Reproduce the passage of the Battle of Britain book review below word for word, beginning at the words "The 34-page book" and stopping after "of each section).".

-- TEXT BLOCK follows --

Last year was the 70th anniversary of the Battle of Britain, yet it passed without the fanfare I would have expected. Some kits have been released, though in 1/32nd only the Luftwaffe has fared well. Revell of Germany began with their superb JU-88A, followed on by a spate of Bf 109 Emils from Eduard (E-1 E-3 and E-4), Trumpeter and now Dragon (both the ubiquitous E-4). Unfortunately, book releases have been surprisingly thin. So Kagero’s series entitled “Battle of Britain” in two volumes (part of their Top Colors series) comes as a welcome addition to hobby resources.
The strength of the book is its combination of full-color aircraft profiles with decals for those same aircraft in three popular scales (1/72nd, 1/48th and 1/32nd). The first volume was devoted entirely to German planes, but the second book, though still weighted heavily towards the Luftwaffe, has some excellent Spitfire and Hurricane subjects. Tucked away on the first page is an exhaustive reference list of the sources used in compiling the books’ subjects.
The 34-page book measures 8" x 10 3/4" and has full-color profiles of:
4 Mk. I Spitfires
6 Mk. I Hurricanes
1 Bf-109 E-1
2 Bf-109 E-3
4 Bf-109 E-4
2 Bf-110 C-2
1 Bf-110 C-5
1 Bf-110 D
Plus three decal sheets with unit crests, kill markings, and numerals, plus sequential fuselage numbers for German aircraft (the small digits along the base of the port side at the seam of each section).
The challenge in building a model other than using the decals and painting guide provided by the manufacturer isn’t just that those profiles are sometimes boring or even incorrect. The trick is finding the right decals to recreate the exact plane from your reference(s). The profusion of photographic evidence makes it harder to “fudge” markings these days. We not only know what Adolf Galland’s or B.J Jennings’ aircraft looked like, but we often are faced with the exasperating realization that period camouflage is so damnably variable. No sooner does a historian declare that a particular group had a particular combination of national markings and numbers than a photo turns up that turns our certainty on its head.
Then we find that, given the wide variability of markings throughout the war, no one makes decals for that particular variation (especially difficult in 1/32nd scale).
Kagero has provided a one-stop-shopping solution: ten RAF and eleven Luftwaffe aircraft to choose from with the decals you need in three scales. They include enough material for a shelf-full of kits, though no national markings are included. Unlike with most AM decal manufacturers who include everything (at the same price as this book), Kagero assumes you’ll use the basic decals (including any stenciling) from the base kit, and provide only those markings that give the particular aircraft its unique identity.

-- TEXT BLOCK concluded --
-- COLLECTED DATA follows --

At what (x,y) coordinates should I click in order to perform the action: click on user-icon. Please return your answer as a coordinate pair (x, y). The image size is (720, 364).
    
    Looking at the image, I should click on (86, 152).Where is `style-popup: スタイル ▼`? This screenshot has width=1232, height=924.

-- COLLECTED DATA concluded --

#### [ANSWER FOR THIS EXERCISE]
The 34-page book measures 8" x 10 3/4" and has full-color profiles of:
4 Mk. I Spitfires
6 Mk. I Hurricanes
1 Bf-109 E-1
2 Bf-109 E-3
4 Bf-109 E-4
2 Bf-110 C-2
1 Bf-110 C-5
1 Bf-110 D
Plus three decal sheets with unit crests, kill markings, and numerals, plus sequential fuselage numbers for German aircraft (the small digits along the base of the port side at the seam of each section).